Dispõe, por seu turno, o artigo 26.º do mesmo diploma:
1 - Em caso de incumprimento com negligência do dever referido no n.º 1 do artigo 24.º, o segurador pode, mediante declaração a enviar ao tomador do seguro, no prazo de três meses a contar do seu conhecimento:
a) Propor uma alteração do contrato, fixando um prazo, não inferior a 14 dias, para o envio da aceitação ou, caso a admita, da contraproposta;
b) Fazer cessar o contrato, demonstrando que, em caso algum, celebra contratos para a cobertura de riscos relacionados com o facto omitido ou declarado inexactamente.
2 - O contrato cessa os seus efeitos 30 dias após o envio da declaração de cessação ou 20 dias após a recepção pelo tomador do seguro da proposta de alteração, caso este nada responda ou a rejeite.
3 - No caso referido no número anterior, o prémio é devolvido pro rata temporis atendendo à cobertura havida.
4 - Se, antes da cessação ou da alteração do contrato, ocorrer um sinistro cuja verificação ou consequências tenham sido influenciadas por facto relativamente ao qual tenha havido omissões ou inexactidões negligentes:
a) O segurador cobre o sinistro na proporção da diferença entre o prémio pago e o prémio que seria devido, caso, aquando da celebração do contrato, tivesse conhecido o facto omitido ou declarado inexactamente;
b) O segurador, demonstrando que, em caso algum, teria celebrado o contrato se tivesse conhecido o facto omitido ou declarado inexactamente, não cobre o sinistro e fica apenas vinculado à devolução do prémio”.
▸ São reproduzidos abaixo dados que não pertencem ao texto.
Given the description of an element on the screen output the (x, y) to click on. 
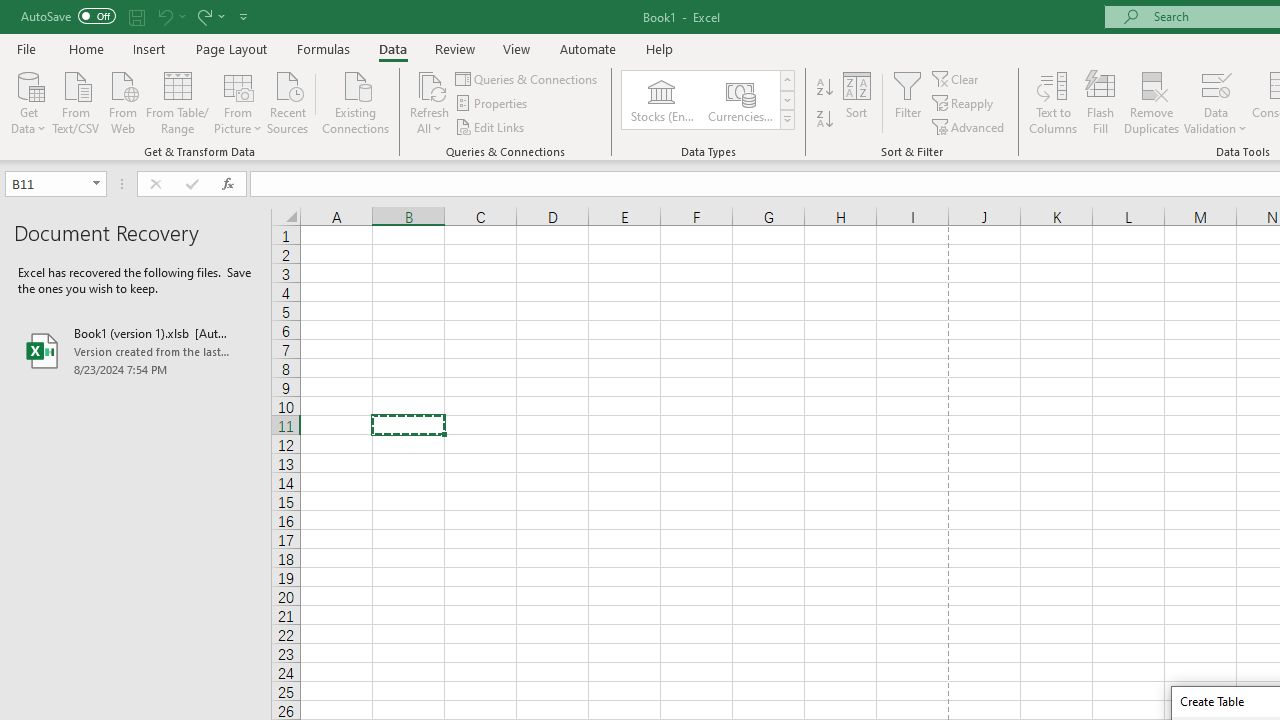
Existing Connections (355, 101)
Currencies (English) (740, 100)
Advanced... (970, 126)
Clear (957, 78)
Sort Z to A (824, 119)
Refresh All (429, 102)
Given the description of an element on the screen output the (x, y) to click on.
Na sequência do óbito de CC, o autor, na qualidade de sucessor por morte daquele, demandou judicialmente a Ré seguradora para dela exigir a prestação que entende ser-lhe devida, decorrente da celebração do contrato se seguro aqui em análise, recusando a demandada a satisfação da prestação reclamada com fundamento na invalidade do contrato de seguro em virtude de informações inexactas prestadas pela pessoa segura e de cujo conhecimento dependia, por parte da seguradora, a avaliação do risco a cobrir pelo seguro.
Refira-se que o aludido contrato de seguro foi celebrado nos termos e condições fixados na respectiva apólice, após a seguradora ter avaliado os riscos decorrentes da sua celebração em função das respostas fornecidas no questionário relativo à saúde do segurado, que respondeu negativamente a todas as questões relacionadas com específicas patologias de que pudesse eventualmente ser portador.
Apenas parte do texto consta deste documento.